### Supplied records
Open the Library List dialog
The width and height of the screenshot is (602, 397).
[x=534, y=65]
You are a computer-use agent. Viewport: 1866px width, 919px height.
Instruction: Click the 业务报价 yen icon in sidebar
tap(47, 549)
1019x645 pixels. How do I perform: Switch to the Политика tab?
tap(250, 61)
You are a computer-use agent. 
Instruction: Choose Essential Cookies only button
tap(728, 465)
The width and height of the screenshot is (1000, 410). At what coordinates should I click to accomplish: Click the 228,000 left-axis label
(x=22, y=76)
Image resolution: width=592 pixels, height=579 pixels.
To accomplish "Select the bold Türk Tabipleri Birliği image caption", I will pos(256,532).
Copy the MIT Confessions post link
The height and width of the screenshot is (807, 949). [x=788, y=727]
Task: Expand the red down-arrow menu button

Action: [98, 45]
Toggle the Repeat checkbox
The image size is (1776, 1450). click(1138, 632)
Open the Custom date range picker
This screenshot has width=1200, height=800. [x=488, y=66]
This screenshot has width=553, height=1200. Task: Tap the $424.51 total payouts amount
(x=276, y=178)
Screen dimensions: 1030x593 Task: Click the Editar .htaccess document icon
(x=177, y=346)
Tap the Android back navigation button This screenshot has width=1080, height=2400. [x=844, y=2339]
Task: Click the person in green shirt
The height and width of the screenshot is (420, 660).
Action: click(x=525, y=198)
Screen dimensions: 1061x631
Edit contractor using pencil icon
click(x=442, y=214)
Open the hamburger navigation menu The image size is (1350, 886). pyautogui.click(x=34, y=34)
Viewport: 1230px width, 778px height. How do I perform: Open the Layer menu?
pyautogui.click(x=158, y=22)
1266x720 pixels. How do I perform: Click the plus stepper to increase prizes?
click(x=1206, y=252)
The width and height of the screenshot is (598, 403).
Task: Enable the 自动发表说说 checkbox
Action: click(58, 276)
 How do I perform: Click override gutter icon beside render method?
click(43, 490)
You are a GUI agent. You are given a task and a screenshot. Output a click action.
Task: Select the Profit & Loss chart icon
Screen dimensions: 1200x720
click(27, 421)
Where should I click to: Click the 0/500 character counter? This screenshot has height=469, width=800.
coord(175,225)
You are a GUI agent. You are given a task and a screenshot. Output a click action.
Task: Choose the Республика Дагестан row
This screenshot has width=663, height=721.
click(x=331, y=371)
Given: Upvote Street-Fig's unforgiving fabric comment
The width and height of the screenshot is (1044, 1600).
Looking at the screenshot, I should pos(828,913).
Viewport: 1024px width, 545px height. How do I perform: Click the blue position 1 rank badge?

### Task description
Wherever a line in the material contains "agent", count it; the answer is the number alone.

### Finished exercise
4